◆ **Task goal**
Somewhere below are a line with "Where should I click to: Show" and a later line with "1500x1244 pixels.". Output exactly those lines and all lines between them.

* * *

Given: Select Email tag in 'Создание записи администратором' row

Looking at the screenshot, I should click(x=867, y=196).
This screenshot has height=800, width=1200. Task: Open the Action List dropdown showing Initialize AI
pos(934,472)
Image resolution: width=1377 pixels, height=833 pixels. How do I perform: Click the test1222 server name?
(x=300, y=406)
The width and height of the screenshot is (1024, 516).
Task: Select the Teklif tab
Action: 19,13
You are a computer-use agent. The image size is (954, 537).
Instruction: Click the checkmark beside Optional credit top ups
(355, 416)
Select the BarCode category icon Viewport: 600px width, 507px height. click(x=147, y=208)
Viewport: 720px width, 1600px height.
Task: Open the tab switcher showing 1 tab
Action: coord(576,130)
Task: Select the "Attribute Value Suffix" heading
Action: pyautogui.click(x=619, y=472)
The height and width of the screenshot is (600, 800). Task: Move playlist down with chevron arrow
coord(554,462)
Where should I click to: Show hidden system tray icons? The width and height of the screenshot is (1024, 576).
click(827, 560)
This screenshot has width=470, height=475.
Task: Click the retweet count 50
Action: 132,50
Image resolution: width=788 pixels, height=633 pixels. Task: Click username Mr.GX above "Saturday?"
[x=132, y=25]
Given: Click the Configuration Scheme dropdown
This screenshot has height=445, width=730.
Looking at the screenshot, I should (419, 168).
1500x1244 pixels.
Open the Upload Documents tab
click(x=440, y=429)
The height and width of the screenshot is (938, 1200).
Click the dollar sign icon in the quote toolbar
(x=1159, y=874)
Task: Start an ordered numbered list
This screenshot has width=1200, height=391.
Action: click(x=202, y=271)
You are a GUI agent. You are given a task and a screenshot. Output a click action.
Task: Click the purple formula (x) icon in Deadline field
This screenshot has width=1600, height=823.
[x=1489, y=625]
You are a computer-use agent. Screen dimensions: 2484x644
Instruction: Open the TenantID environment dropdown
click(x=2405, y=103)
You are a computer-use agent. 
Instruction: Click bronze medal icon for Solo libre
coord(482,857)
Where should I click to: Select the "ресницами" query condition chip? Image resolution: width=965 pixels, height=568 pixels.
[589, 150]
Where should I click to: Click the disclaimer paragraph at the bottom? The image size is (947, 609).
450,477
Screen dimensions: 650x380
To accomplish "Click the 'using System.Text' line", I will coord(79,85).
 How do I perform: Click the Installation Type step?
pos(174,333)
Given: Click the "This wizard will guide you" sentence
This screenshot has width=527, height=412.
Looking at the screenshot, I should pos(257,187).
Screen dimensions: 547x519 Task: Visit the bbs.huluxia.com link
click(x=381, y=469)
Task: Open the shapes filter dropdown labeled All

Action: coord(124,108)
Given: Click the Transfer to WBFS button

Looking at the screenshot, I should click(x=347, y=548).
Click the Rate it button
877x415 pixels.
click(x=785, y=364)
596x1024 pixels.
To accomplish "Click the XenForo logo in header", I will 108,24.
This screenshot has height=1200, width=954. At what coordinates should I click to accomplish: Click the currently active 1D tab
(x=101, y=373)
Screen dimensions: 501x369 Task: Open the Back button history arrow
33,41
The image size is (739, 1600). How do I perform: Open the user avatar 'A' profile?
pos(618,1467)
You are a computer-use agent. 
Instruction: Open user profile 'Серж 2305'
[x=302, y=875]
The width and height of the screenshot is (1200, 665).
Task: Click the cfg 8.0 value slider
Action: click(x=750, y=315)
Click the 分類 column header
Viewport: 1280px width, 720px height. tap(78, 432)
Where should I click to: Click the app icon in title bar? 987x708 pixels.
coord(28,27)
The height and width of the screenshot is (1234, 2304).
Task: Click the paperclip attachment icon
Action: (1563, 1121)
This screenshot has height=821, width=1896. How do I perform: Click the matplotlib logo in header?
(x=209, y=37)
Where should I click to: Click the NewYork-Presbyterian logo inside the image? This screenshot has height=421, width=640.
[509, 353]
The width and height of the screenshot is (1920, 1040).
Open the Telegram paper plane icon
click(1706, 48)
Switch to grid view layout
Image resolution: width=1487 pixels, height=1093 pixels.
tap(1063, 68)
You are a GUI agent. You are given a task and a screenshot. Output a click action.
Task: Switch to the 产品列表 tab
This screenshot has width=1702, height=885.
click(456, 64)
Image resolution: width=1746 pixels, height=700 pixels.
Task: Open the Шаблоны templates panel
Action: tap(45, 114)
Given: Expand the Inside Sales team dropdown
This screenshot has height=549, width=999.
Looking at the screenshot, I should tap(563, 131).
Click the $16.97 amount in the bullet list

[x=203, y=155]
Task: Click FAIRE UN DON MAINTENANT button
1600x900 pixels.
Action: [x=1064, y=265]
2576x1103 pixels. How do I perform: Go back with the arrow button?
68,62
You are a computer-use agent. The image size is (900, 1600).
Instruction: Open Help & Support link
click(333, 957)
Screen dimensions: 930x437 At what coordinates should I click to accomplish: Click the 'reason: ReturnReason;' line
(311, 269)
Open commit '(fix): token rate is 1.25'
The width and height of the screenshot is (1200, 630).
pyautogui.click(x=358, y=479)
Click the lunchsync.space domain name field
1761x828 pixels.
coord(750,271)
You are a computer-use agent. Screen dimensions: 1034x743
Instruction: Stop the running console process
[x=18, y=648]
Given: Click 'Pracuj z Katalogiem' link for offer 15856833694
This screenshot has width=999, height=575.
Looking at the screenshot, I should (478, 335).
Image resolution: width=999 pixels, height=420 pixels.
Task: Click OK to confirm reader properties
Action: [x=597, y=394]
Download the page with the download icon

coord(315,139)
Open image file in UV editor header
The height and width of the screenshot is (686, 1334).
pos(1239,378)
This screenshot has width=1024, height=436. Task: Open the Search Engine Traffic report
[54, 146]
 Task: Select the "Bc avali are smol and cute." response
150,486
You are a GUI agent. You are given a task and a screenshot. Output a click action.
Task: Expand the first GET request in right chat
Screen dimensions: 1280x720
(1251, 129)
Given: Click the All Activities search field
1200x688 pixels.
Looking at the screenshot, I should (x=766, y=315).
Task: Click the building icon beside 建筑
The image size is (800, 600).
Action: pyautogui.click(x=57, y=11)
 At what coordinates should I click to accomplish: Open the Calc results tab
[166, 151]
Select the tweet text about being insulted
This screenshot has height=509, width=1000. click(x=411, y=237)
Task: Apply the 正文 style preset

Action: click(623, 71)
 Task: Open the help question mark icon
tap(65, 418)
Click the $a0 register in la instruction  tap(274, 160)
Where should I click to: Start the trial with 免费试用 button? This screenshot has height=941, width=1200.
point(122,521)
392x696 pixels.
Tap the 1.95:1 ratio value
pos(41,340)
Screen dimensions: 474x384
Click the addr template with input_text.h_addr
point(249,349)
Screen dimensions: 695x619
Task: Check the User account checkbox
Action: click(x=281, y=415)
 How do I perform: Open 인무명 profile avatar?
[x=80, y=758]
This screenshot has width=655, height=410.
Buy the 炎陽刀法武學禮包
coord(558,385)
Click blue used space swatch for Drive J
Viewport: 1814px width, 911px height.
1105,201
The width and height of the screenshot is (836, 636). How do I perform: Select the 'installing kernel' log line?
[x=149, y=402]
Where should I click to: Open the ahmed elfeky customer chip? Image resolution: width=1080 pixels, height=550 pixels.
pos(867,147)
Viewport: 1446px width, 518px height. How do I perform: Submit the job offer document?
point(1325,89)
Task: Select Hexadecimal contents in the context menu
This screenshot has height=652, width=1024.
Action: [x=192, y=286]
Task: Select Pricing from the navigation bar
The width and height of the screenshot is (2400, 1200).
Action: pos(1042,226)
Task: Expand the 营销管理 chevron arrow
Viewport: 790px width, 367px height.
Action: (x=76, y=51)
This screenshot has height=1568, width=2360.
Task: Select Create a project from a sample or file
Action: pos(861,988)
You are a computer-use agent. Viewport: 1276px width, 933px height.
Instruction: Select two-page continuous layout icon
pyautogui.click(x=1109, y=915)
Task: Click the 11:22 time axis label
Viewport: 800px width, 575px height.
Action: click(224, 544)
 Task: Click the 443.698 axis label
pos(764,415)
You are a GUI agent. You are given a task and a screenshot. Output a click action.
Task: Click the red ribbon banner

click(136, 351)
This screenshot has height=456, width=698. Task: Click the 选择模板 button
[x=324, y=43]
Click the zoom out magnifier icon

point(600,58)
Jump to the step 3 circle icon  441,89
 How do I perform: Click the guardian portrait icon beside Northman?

* * *

◆ **Response**
Where should I click to: Show hidden system tray icons? The width and height of the screenshot is (1024, 576).
click(827, 560)
This screenshot has width=470, height=475.
Task: Click the retweet count 50
Action: 132,50
Image resolution: width=788 pixels, height=633 pixels. Task: Click username Mr.GX above "Saturday?"
[x=132, y=25]
Given: Click the Configuration Scheme dropdown
This screenshot has height=445, width=730.
Looking at the screenshot, I should (419, 168).
1500x1244 pixels.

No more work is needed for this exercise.